START Data extract
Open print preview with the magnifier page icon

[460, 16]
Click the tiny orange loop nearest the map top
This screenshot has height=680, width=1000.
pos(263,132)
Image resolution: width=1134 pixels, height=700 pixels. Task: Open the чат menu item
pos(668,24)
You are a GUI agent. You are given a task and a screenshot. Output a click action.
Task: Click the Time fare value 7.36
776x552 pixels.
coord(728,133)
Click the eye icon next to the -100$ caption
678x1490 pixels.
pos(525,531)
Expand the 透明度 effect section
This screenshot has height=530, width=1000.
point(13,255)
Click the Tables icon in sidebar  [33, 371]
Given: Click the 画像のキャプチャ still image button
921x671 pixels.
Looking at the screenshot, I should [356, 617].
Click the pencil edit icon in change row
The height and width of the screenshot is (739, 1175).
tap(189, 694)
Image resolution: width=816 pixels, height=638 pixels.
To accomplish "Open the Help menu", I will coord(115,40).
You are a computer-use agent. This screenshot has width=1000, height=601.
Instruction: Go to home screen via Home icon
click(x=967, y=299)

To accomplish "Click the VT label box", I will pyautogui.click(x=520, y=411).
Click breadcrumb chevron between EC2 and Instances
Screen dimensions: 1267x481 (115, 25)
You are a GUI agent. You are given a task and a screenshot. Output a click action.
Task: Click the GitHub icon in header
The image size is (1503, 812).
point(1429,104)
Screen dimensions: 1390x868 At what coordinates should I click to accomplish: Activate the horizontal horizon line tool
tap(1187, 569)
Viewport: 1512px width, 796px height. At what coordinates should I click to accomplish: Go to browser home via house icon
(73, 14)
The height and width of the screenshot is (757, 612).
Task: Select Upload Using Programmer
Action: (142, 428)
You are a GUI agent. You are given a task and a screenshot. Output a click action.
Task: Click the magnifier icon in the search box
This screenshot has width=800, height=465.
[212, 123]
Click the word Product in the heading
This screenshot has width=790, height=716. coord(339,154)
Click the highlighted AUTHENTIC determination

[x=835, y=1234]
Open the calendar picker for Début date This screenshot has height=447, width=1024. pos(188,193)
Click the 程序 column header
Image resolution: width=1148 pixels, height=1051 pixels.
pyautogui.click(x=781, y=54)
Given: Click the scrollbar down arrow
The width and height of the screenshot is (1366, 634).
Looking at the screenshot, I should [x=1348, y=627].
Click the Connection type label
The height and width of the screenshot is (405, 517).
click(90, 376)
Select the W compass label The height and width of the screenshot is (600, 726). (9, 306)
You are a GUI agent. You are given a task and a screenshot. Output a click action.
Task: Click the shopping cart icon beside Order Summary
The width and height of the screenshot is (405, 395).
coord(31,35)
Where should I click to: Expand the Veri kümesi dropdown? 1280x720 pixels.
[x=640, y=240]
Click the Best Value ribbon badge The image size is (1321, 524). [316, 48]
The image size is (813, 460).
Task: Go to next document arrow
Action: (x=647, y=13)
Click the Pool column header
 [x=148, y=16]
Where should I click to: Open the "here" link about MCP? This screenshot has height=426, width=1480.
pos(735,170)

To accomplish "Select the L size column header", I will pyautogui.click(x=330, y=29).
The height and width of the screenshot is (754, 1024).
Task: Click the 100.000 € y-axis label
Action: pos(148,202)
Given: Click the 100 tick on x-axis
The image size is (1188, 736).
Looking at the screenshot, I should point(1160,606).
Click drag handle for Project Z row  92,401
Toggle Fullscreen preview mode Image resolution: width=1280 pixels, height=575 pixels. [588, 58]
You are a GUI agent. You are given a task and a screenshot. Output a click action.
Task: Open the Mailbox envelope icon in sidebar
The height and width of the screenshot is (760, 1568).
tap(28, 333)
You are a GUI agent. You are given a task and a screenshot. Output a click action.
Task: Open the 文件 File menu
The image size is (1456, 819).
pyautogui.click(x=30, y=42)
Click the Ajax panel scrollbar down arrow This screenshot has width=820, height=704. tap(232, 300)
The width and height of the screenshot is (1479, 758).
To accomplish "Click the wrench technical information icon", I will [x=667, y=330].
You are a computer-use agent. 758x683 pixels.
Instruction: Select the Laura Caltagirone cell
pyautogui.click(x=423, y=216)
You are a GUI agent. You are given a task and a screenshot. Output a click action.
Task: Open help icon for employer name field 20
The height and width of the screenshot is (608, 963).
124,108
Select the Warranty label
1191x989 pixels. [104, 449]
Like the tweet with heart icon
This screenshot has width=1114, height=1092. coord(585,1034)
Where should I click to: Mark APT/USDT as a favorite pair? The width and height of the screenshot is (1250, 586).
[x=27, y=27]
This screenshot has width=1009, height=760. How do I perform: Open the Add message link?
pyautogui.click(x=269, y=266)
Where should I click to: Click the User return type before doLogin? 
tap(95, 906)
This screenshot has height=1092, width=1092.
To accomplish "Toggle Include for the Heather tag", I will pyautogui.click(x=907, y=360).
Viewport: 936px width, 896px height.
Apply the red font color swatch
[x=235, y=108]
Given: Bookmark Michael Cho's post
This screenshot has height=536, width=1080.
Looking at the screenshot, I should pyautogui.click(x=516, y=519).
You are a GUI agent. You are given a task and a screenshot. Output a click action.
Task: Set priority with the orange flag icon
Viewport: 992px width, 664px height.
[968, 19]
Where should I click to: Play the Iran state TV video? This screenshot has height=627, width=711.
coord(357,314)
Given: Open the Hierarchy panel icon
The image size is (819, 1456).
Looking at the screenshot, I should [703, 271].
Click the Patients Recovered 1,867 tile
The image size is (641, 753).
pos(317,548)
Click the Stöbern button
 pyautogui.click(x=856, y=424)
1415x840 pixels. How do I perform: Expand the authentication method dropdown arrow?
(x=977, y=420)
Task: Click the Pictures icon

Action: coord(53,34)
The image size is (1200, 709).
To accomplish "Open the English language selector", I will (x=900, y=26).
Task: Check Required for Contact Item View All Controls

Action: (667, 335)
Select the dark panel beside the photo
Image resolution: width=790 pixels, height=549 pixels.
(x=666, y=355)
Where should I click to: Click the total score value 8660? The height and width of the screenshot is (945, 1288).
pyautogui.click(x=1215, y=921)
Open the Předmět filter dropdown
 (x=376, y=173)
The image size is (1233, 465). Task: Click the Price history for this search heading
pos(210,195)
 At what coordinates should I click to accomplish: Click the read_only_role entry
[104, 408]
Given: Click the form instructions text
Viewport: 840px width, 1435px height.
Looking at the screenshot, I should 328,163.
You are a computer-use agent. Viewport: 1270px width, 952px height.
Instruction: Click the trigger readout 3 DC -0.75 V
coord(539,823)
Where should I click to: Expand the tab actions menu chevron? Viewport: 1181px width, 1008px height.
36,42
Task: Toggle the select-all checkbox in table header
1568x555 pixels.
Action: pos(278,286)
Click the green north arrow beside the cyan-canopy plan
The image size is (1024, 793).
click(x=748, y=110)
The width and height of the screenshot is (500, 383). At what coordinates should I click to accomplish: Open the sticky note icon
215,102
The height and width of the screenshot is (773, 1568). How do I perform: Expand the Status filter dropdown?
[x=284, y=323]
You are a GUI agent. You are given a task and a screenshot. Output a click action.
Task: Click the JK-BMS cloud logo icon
END Data extract
_What to do_:
Wherever a line in the records contains the word "sidebar", copy that line.

_The completed task_:
Click the Tables icon in sidebar  [33, 371]
Task: Open the Mailbox envelope icon in sidebar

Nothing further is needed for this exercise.